Even before Matt Humphrey joined the WVU men’s basketball roster yesterday, there was at least realistic concern as to whether Elijah Macon could get himself right in the classroom in time to play for the Mountaineers.
I mean, way before yesterday.
But with Humphrey joining — and more on him in a moment — WVU now has 13 players enrolled who are on scholarship. That’s the NCAA maximum and that’s not a problem until you realize Macon, the top-rated recruit in WVU’s 2012 class, is not in that baker’s dozen.
Reason being? He’s back home in Columbus, Ohio, re-taking three of his core courses so he can replace three lower core grades. That would, ideally, raise his GPA which would then lower the target he has to hit on the ACT he took June 9. It’s not impossible, but certainly it’s not what one would call promising, either.
“I think everyone can be cautiously optimistic, but every college coach has a responsibility to do what’s in the best interest of his team,” Fulford said. “If there’s a kid out there who’s ready to go and he’s a good player – and obviously they do need a shooter, so it’s a good pick-up – I think you can understand making a decision that helps the team.
“But if Elijah makes it, they’ll figure it out. If he qualifies, he’ll have a scholarship.”
If you believe the hype, WVU doesn’t have 13 players better than Macon. Yet WVU does have 13 players who are “better” as far as the NCAA’s eligibility center is concerned.
So you have Matt Humphrey today, a 6 foot, 5 inch shooting guard raised on the aggressive Chicago style of hoops, but someone who has also traveled a bit in his career.
He started off at Oregon and battled youth and injuries on two so-so teams. Then came a transfer and a year sitting and watching before a solid 2011-12 season at Boston College.
He started 29 of 31 games and scored at least 10 points 17 times. Humphrey led the rebuilding Eagles in minutes (30.1) and steals (34), was second in scoring and 3-point baskets (55) and third in assists (50). Let’s stress rebuilding: That was a bad team (9-22 overall, 4-12 in the ACC) with guard problems and I imagine there were significant struggles for a new guy to work his way in there.
Still, he seems like a Huggins player in that he’s long on the perimiter and can do a few things pretty ably. Look closer, though, and you’ll find he’s not a terribly efficient player — and inefficiency in the backcourt was a problem last season.
Humphrey is a 35-percent shooter across his career and the majority of his field-goal attempts have been 3-pointers. Really: 526 career shots, 320 career 3-point shots. His 3-point percentages: 35.4, 33.9, 31.2.
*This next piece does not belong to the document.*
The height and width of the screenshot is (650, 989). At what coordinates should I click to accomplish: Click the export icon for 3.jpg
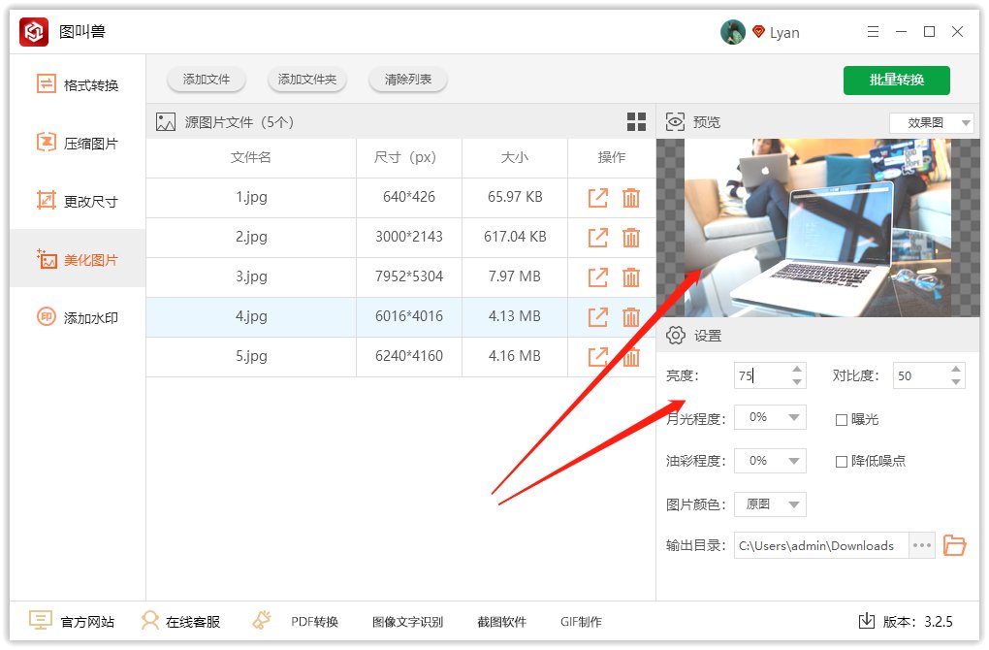598,276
That looks familiar, right?
Not surprisingly, he doesn’t get to the free-throw line very often, which means he’s not getting to the basket very often, despite his size. Only 20.4, 23.5 and 33.1 percent of his points have come on 2-point baskets and he’s only attempted 157 free throws in 94 games — and he shoots a very un-guardly 59.1 percent at the line.
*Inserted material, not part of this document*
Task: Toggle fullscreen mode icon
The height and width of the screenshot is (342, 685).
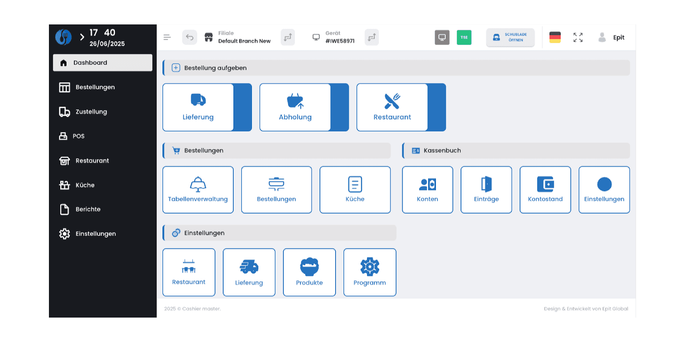Action: point(578,38)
Humphrey also has 85 career assists and 96 turnovers, but does block and steal the ball pretty well (29 and 68 in his career) and he’s become a better rebouncer over time, going from 1.5 per game as a freshman to 2.5 as a sophomore and then 3.4 last season.
He’ll have to focus on the above paragraph — shooters and scorers don’t often trend one way for three years and then reverse the trend for a season — and get better with the ball, but continue his good defense and rebounding if he’s to really help in his one season with WVU.